# Is 1.015 Fg Low Enough



## Morebeer4me (7/6/12)

Hi All,

Currently fermenting a brown ale, the temp in the shed dropped to around 12 degrees for a few days, after about 12 days
the FG was only 1.022. I moved it into the house to warm up, (22-23) Degrees. Carried out Manticle's 3 day test, Test Jar Sample
read 8.6% Brix and wort test was actually 8.2% (WTF), any way. Its now sitting on 1.015 and i was targeting 1.011.
I was a little high on the OG target measured 1.059, Perhaps not enough yeast used, only used 1 Pkt
The brew has been in the Primary for 16 days
Should I

Stir up trub and wait, 
or just wait
or bottle

Thanks in advance

Brew listed below

BeerSmith 2 Recipe Printout - http://www.beersmith.comRecipe: Boyd's Brown AleBrewer: Rob and BoydAsst Brewer: Style: American Brown AleTYPE: All GrainTaste: (30.0) Recipe Specifications--------------------------Boil Size: 35.00 lPost Boil Volume: 26.00 lBatch Size (fermenter): 25.00 l Bottling Volume: 23.00 lEstimated OG: 1.056 SGEstimated Color: 38.5 EBCEstimated IBU: 38.3 IBUsBrewhouse Efficiency: 70.00 %Est Mash Efficiency: 70.0 %Boil Time: 60 MinutesIngredients:------------Amt Name Type # %/IBU 3.50 kg Ale Malt (6.3 EBC) Grain 1 52.1 % 2.00 kg Pale Pilsner Malt (Barrett Burston) (4.0 Grain 2 29.8 % 0.30 kg Munich 11 Malt (Weyermann) (22.0 EBC) Grain 3 4.5 % 0.25 kg Biscuit Malt (23.0 EBC) Grain 4 3.7 % 0.22 kg Caramel/Crystal Malt - 80L (157.6 EBC) Grain 5 3.3 % 0.22 kg Chocolate Malt (689.5 EBC) Grain 6 3.3 % 0.22 kg Caramel/Crystal Malt - 40L (90.0 EBC) Grain 7 3.3 % 22.00 g Amarillo Gold [8.50 %] - Boil 60.0 min Hop 8 20.7 IBUs 22.00 g Amarillo Gold [8.50 %] - Boil 20.0 min Hop 9 12.5 IBUs 15.00 g Amarillo Gold [8.50 %] - Boil 10.0 min Hop 10 5.1 IBUs 1.00 Items Whirlfloc Tablet (Boil 0.0 mins) Fining 11 - 15.00 g Amarillo Gold [8.50 %] - Boil 0.0 min Hop 12 0.0 IBUs 1.0 pkg Safale American (DCL/Fermentis #US-05) Yeast 13 - Mash Schedule: BIAB, Medium BodyTotal Grain Weight: 6.72 kg----------------------------Name Description Step Temperat Step Time Saccharification Add 42.01 l of water at 69.5 C 66.0 C 60 min Mash Out Add -0.00 l of water and heat to 77.0 C 77.0 C 10 min Sparge: Remove grains, and prepare to boil wortNotes:------forgot to put wirfloc in untill after flame out, this meant we had a fair bit of break go into cubeCreated with BeerSmith 2 - http://www.beersmith.com------------------...---------------


Edit :- O Crap didn't realise the copy / paste function for the recipe looked like that :huh:


----------



## kelbygreen (7/6/12)

how long has it been in the house for???

Make sure gravity is stable over 3 days even longer when its colder. 

Your sac rest was at 66 and your OG was 1.059? with 1 pack of yeast your prob about done but I would make totally sure first. Was your refractometer calibrated before each use??? I find temp fluctuations seem to put the refractometer out. I adjust mine with water first then sit the sample in the water for a while so its the same temp.

(Dataset records)
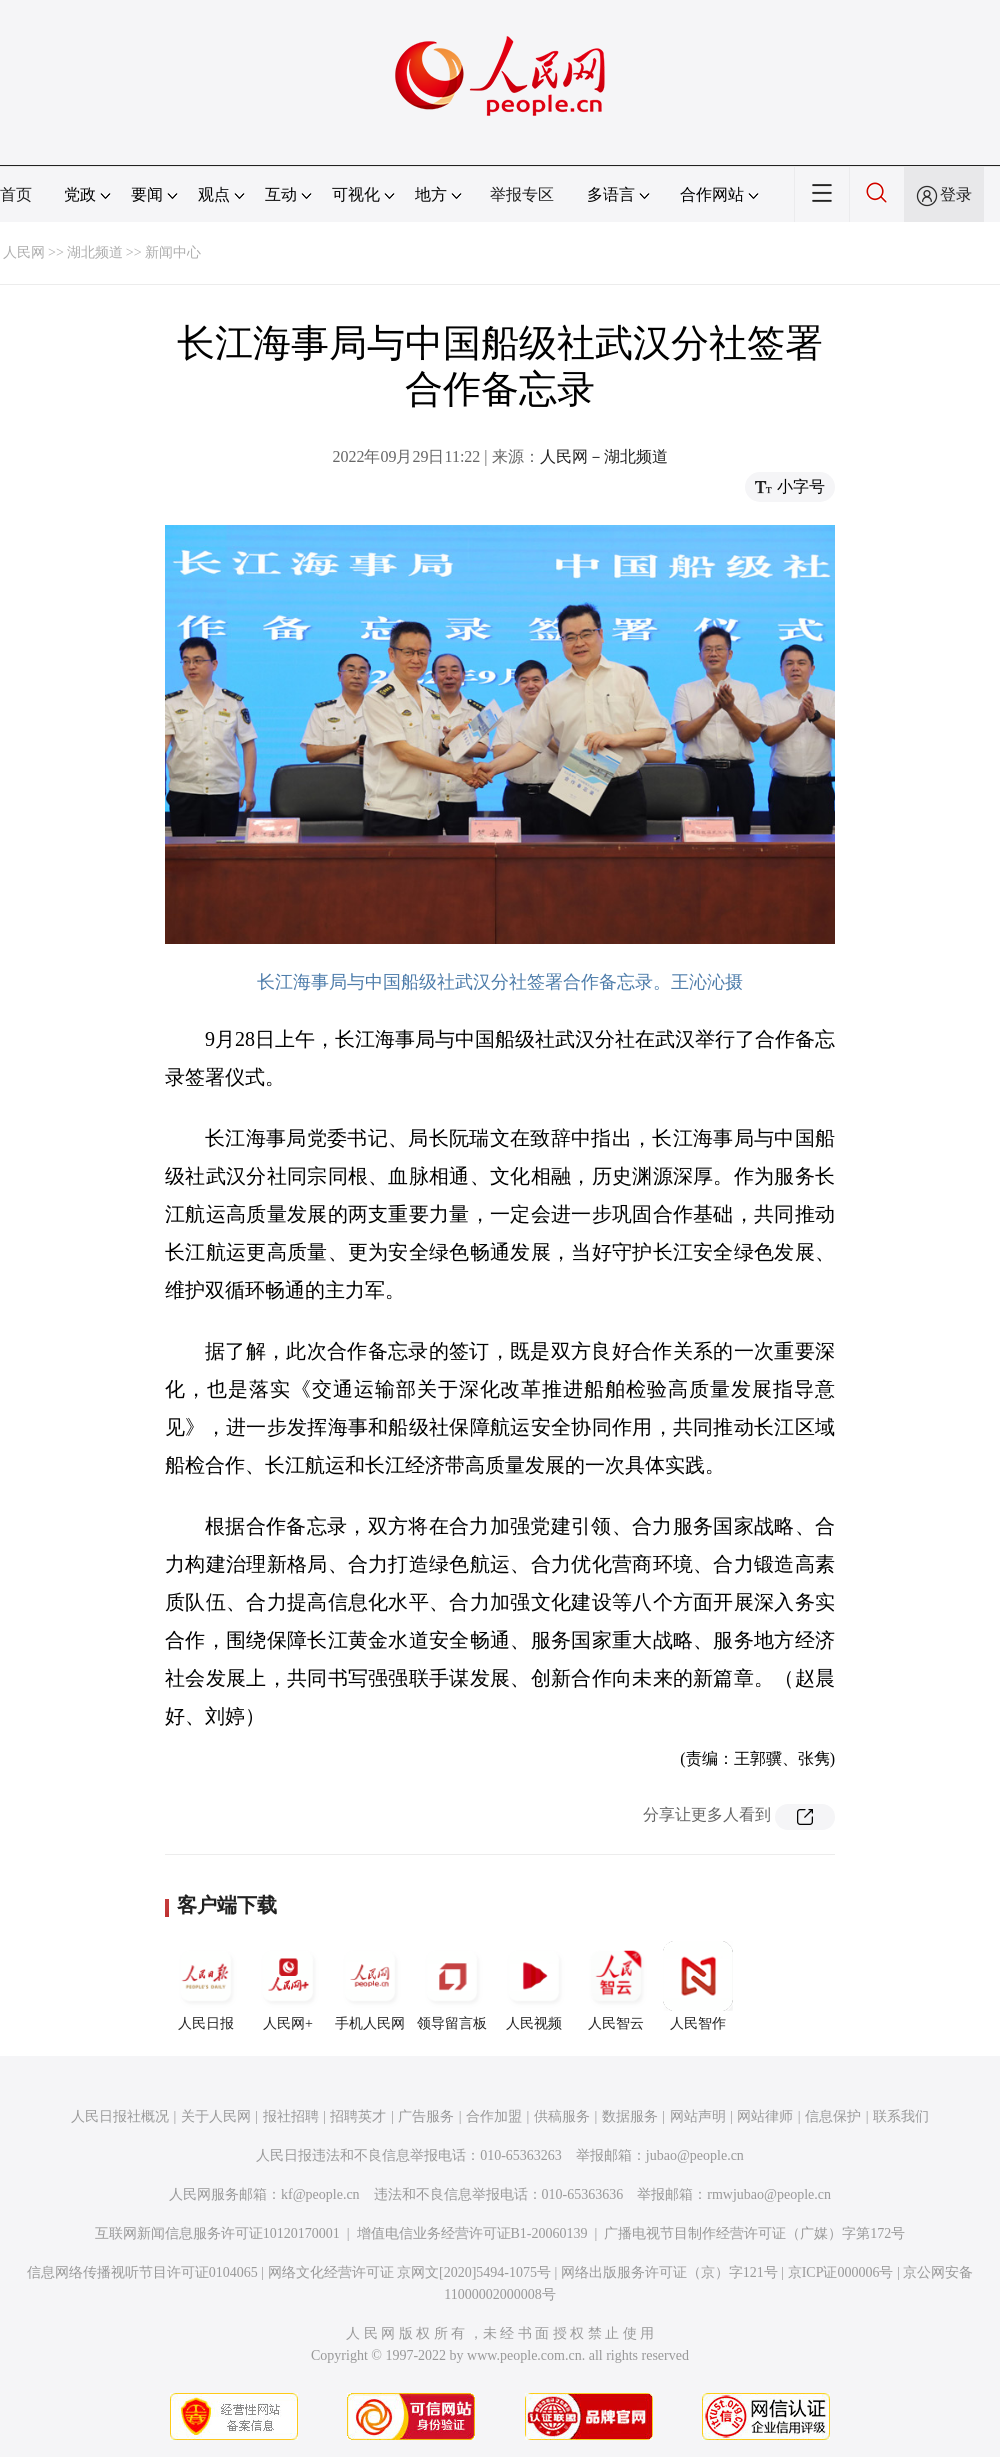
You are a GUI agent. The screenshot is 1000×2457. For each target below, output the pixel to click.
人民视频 (534, 1986)
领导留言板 (452, 1986)
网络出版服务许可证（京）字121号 (669, 2272)
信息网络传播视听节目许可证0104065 (142, 2272)
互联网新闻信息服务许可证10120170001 (217, 2233)
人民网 (24, 252)
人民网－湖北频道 (604, 456)
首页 (16, 194)
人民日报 (206, 1986)
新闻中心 (173, 252)
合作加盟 (494, 2116)
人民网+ (288, 1986)
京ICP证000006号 (841, 2272)
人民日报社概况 (120, 2116)
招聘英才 (358, 2116)
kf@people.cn (320, 2194)
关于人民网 (216, 2116)
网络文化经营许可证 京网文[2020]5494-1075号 (410, 2272)
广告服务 (426, 2116)
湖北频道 (95, 252)
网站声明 (698, 2116)
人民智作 (698, 1986)
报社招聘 (291, 2116)
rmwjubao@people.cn (769, 2194)
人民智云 (616, 1986)
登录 (956, 194)
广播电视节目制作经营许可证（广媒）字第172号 (754, 2233)
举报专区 (522, 194)
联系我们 (901, 2116)
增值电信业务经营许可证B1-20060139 (472, 2233)
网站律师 (765, 2116)
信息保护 (833, 2116)
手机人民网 (370, 1986)
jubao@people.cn (695, 2155)
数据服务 (630, 2116)
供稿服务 (562, 2116)
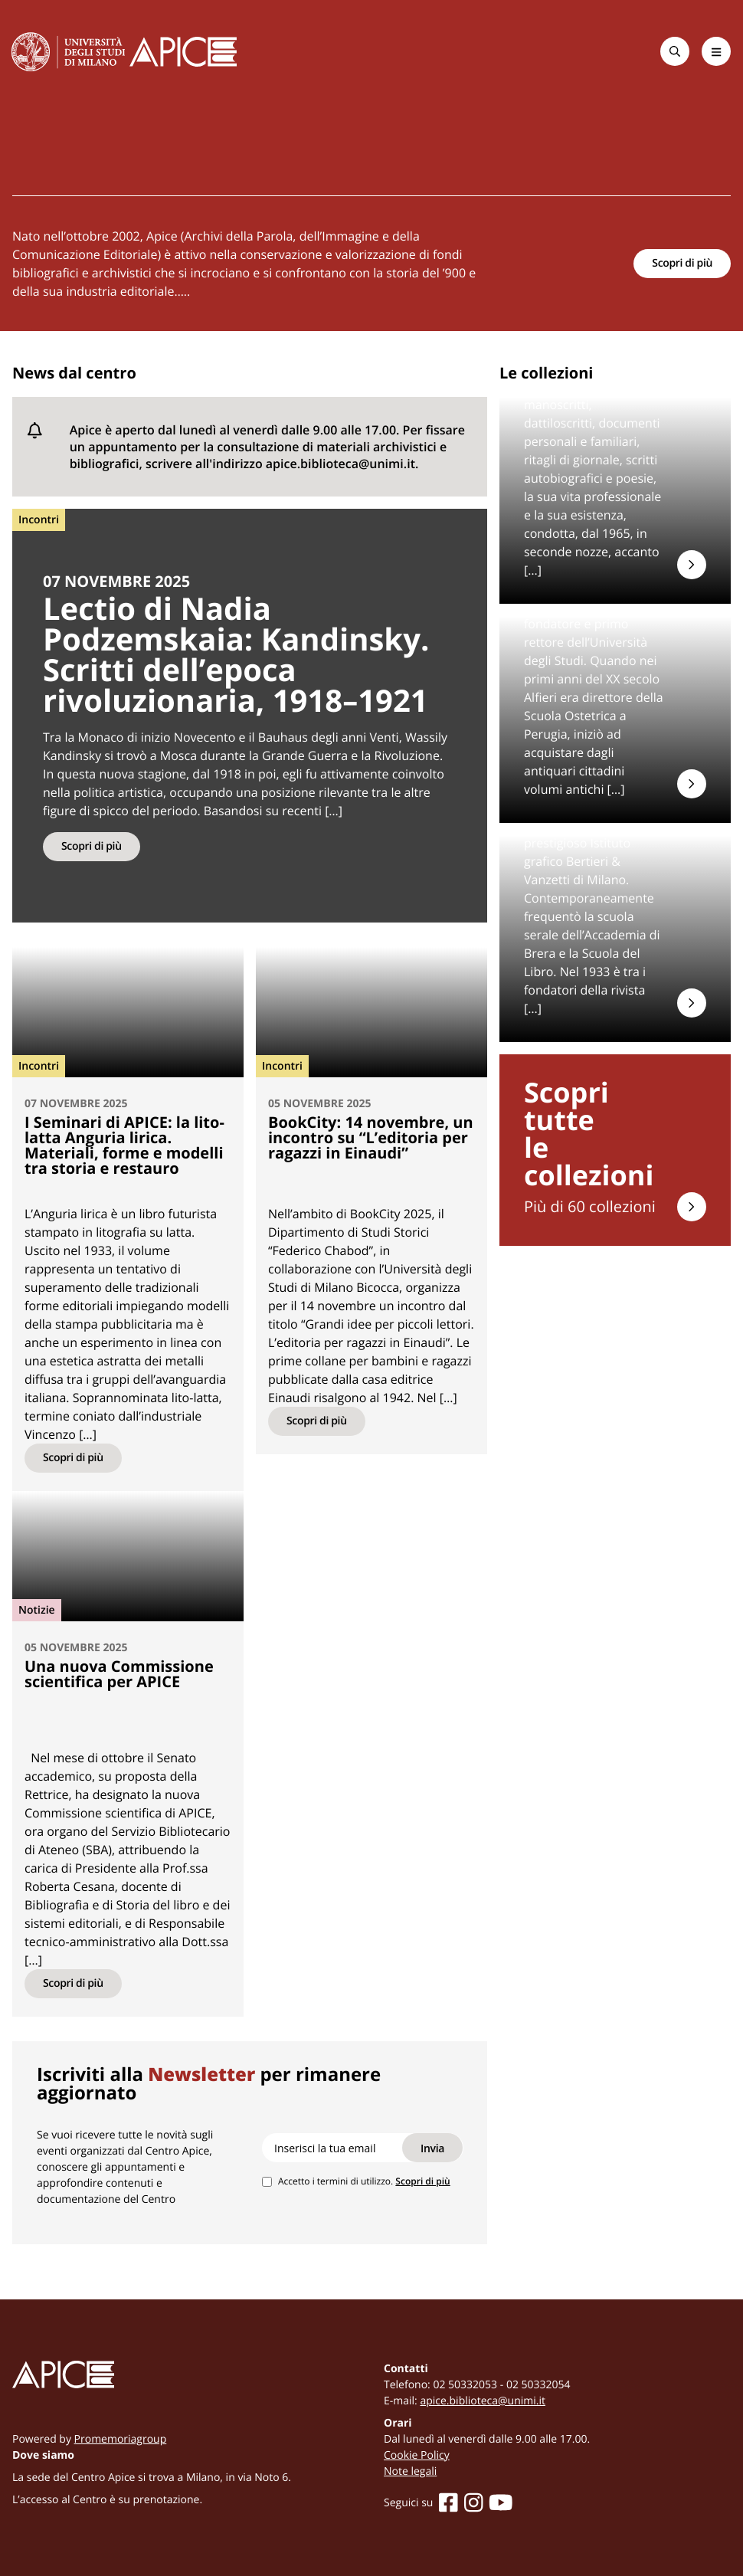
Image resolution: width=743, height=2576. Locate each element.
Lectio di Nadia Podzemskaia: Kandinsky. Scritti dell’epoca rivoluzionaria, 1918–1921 (236, 654)
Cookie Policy (417, 2455)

▶ _Stated goal_: Reproduce the forum thread on final gravity verbatim, from "Edit :- O Crap" down to "the same temp.". Work solely from the forum thread on final gravity, without drawing on the listing.

▶ _Written solution_:
Edit :- O Crap didn't realise the copy / paste function for the recipe looked like that :huh:


----------



## kelbygreen (7/6/12)

how long has it been in the house for???

Make sure gravity is stable over 3 days even longer when its colder. 

Your sac rest was at 66 and your OG was 1.059? with 1 pack of yeast your prob about done but I would make totally sure first. Was your refractometer calibrated before each use??? I find temp fluctuations seem to put the refractometer out. I adjust mine with water first then sit the sample in the water for a while so its the same temp.